Ordinary Time in the Christian calendar is not about ordinary and ho-hum events, but about the ordering of Christian existence according to Jesus’ life and teaching above and beyond the Advent and Christmas, Lenten and Easter seasons. This blog post will reflect on what such ordering involves and how important it is for Jesus to order our lives throughout the year, including Ordinary Time.

Before we go further, let’s consider more carefully the meaning of Ordinary Time. Here is what one helpful article explains about Ordinary Time:

Because the term ordinary in English most often means something that’s not special or distinctive, many people think that Ordinary Time refers to parts of the calendar of the Catholic Church that are unimportant. Even though the season of Ordinary Time makes up most of the liturgical year in the Catholic Church, the fact that Ordinary Time refers to those periods that fall outside of the major liturgical seasons reinforces this impression. Yet Ordinary Time is far from unimportant or uninteresting.

Ordinary Time is called “ordinary” not because it is common but simply because the weeks of Ordinary Time are numbered. The Latin word ordinalis, which refers to numbers in a series, stems from the Latin word ordo, from which we get the English word order. Thus, the numbered weeks of Ordinary Time, in fact, represent the ordered life of the Church—the period in which we live our lives neither in feasting (as in the Christmas and Easter seasons) or in more severe penance (as in Advent and Lent), but in watchfulness and expectation of the Second Coming of Christ.

There is no better way to live in watchfulness and expectation for Jesus’ second coming than to submit to Jesus in ordering our steps according to his life and teaching presented during his first coming.
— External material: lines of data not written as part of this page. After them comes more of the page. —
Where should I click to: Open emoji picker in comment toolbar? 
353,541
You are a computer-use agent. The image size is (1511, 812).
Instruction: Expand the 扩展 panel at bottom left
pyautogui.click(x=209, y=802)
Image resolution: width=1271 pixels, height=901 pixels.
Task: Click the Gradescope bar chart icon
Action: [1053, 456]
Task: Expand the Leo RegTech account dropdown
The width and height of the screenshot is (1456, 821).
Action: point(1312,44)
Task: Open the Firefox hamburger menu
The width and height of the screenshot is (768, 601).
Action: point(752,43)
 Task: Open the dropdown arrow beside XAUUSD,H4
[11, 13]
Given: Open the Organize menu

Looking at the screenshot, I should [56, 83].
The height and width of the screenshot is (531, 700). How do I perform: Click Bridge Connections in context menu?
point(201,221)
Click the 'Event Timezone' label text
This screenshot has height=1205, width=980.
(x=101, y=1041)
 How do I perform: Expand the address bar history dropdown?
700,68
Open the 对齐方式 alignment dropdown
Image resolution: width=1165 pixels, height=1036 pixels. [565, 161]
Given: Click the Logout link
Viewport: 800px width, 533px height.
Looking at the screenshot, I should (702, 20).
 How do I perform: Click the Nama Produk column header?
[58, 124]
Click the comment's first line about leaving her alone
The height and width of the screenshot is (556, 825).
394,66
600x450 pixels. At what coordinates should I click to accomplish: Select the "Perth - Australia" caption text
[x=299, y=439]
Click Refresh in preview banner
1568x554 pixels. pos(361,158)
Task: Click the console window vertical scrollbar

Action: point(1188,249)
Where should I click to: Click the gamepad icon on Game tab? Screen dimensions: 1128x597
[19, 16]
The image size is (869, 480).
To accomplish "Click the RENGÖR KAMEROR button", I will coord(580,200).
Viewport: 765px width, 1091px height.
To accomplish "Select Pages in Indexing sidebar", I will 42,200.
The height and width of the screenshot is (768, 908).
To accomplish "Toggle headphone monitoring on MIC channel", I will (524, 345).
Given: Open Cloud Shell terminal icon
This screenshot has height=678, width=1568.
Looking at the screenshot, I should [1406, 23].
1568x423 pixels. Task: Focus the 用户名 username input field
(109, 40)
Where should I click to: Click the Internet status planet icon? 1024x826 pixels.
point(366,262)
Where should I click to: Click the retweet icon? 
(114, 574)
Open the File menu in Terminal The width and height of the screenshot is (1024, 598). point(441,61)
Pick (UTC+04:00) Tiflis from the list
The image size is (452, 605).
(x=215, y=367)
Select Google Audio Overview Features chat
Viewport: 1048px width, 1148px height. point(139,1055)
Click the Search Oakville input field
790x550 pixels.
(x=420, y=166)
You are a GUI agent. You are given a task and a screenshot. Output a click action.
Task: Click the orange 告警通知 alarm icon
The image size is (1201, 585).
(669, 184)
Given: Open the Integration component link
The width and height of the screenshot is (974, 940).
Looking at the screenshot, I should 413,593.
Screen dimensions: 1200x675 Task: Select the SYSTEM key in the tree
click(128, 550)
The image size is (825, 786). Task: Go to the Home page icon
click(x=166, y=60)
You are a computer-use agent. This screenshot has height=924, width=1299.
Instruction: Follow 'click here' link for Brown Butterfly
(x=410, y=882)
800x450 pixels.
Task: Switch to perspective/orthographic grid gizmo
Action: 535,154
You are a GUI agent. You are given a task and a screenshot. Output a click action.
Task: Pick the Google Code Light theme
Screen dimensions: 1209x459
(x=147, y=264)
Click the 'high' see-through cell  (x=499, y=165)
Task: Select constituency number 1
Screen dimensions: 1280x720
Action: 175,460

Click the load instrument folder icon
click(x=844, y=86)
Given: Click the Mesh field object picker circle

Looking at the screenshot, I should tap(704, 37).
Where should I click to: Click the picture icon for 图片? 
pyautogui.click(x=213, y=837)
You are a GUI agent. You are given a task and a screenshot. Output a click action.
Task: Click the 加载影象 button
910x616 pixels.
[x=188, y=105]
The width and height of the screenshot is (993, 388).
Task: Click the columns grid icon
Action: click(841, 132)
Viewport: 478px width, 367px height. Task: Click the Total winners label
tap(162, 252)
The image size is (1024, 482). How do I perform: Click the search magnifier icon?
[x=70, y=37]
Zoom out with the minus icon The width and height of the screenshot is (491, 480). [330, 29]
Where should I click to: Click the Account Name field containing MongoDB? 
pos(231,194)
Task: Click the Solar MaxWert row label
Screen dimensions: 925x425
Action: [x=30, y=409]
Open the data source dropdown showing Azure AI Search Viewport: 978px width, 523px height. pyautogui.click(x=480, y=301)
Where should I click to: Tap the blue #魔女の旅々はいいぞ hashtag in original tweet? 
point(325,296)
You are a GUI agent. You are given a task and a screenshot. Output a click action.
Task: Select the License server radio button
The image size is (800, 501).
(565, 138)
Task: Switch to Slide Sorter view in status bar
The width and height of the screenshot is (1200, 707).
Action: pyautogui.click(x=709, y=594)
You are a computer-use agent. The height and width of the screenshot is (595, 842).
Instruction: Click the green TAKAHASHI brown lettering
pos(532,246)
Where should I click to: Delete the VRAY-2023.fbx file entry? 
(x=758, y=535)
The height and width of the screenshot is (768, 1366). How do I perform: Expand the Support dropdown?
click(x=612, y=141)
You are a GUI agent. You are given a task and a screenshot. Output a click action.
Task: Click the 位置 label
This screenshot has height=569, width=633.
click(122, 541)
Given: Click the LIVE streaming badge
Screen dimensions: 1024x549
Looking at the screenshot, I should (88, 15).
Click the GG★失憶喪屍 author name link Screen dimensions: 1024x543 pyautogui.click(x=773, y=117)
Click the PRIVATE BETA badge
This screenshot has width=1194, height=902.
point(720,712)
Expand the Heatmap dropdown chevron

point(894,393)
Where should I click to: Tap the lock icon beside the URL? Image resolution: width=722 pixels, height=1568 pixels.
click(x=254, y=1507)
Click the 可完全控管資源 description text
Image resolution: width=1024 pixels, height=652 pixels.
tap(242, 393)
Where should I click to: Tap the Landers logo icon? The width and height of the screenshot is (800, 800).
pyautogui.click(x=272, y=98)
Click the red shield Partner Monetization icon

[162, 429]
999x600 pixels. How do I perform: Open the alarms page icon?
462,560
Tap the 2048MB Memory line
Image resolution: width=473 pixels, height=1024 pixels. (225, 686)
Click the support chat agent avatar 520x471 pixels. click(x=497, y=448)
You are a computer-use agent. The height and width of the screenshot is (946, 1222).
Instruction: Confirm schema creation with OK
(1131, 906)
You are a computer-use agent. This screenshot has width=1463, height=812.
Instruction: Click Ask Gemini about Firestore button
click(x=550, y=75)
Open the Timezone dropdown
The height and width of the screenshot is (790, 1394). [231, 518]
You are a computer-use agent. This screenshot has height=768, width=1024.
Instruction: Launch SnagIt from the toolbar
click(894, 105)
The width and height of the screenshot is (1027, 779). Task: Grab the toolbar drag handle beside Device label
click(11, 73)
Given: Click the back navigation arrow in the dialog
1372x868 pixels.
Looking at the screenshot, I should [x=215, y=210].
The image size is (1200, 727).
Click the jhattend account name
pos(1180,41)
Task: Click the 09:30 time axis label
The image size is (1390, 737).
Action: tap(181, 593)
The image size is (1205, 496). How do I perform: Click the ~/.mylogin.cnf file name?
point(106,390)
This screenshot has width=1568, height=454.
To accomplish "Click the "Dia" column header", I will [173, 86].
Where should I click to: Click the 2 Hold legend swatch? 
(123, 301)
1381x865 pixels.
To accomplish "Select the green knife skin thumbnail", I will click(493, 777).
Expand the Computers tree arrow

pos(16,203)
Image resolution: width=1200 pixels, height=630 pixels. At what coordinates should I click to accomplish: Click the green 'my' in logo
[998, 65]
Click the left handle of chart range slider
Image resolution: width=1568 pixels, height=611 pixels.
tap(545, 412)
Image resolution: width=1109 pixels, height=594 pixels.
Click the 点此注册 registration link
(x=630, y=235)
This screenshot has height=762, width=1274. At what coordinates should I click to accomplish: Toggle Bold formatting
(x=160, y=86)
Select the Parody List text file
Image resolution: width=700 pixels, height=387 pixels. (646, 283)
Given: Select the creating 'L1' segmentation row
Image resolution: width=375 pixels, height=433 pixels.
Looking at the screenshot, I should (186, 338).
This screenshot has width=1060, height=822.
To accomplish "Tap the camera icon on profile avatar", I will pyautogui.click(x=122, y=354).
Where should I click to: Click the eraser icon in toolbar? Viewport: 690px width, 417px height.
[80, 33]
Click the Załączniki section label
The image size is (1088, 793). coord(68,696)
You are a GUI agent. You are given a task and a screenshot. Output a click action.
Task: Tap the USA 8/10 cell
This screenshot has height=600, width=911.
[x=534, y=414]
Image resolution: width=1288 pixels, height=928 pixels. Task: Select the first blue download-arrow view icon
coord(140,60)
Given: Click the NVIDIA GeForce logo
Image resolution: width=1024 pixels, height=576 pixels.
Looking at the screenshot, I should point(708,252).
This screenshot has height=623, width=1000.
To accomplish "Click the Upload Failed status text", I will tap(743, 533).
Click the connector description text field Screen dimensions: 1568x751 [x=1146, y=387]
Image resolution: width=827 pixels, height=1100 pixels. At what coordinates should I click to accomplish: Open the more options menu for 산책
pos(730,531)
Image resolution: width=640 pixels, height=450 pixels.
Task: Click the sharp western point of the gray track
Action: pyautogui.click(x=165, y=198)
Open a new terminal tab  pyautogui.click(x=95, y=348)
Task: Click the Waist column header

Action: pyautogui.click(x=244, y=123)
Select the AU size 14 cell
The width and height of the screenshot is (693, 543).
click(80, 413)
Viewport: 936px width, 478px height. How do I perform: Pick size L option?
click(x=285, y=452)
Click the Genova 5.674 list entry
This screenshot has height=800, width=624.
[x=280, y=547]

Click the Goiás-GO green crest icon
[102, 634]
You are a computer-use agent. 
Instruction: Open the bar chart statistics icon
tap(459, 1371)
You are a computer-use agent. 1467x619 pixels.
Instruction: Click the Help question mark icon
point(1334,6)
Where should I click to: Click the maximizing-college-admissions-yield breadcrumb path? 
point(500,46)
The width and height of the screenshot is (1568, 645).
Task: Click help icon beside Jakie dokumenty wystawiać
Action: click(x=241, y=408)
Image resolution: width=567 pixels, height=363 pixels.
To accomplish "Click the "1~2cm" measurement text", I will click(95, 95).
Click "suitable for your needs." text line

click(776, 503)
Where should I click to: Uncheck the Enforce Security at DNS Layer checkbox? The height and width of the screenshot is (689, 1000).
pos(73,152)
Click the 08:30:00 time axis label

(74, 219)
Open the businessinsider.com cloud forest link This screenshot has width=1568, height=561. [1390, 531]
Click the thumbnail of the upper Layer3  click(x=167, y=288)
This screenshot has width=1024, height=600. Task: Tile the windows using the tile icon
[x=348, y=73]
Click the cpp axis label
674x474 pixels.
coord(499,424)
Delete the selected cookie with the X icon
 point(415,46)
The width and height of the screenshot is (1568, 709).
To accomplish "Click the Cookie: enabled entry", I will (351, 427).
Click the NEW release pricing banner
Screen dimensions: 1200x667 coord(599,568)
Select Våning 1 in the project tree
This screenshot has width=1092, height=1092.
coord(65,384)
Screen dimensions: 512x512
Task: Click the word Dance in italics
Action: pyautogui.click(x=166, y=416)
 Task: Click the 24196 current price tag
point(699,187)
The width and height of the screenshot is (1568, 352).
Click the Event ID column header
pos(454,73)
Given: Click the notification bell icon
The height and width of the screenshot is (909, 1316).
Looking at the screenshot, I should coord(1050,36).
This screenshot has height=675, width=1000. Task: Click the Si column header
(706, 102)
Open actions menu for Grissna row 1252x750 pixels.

So, as we proceed, let’s ask: what’s involved in Jesus ordering our steps during Ordinary Time? The answer: total trust and obedience.

Jesus calls us. The question we must ask ourselves during any season of the year, including Ordinary Time is: will we follow? Are there strings attached—like fishing nets—to our decision as to whether and how far and in what manner we will follow?

Consider Jesus’ first recorded encounter with his first disciples in Matthew chapter 4. Notice that for Peter and Andrew, James and John, there were no strings attached to their determination when Jesus beckoned. They left everything to follow him, illustrated by leaving their nets, their boat(s), and father(s) (Matthew 4:18-22). At the outset of Jesus’ ministry in which he calls people to repent for the kingdom of heaven is at hand (Matthew 4:17), we find him calling his first disciples. Notice their response:

While walking by the Sea of Galilee, he saw two brothers, Simon (who is called Peter) and Andrew his brother, casting a net into the sea, for they were fishermen. And he said to them, “Follow me, and I will make you fishers of men.” Immediately they left their nets and followed him. And going on from there he saw two other brothers, James the son of Zebedee and John his brother, in the boat with Zebedee their father, mending their nets, and he called them. Immediately they left the boat and their father and followed him. (Matthew 4:18-22; ESV)

The disciples leave behind their allegiances to their families and their fishing businesses, the only way of life they had likely ever known, to become Jesus’ apprentices in his work of fishing for people. These four knew nothing of the path laid out before them, only Jesus’ call to follow. They followed unreservedly, no strings or nets attached. The only thing that they were attached to was Jesus’ word in a spirit of total trust and obedience. I find such a response refreshing, though shocking and staggering given the all-too-human impulse in our day to hedge our bets, keep our relational options open, and play the perpetual cynic.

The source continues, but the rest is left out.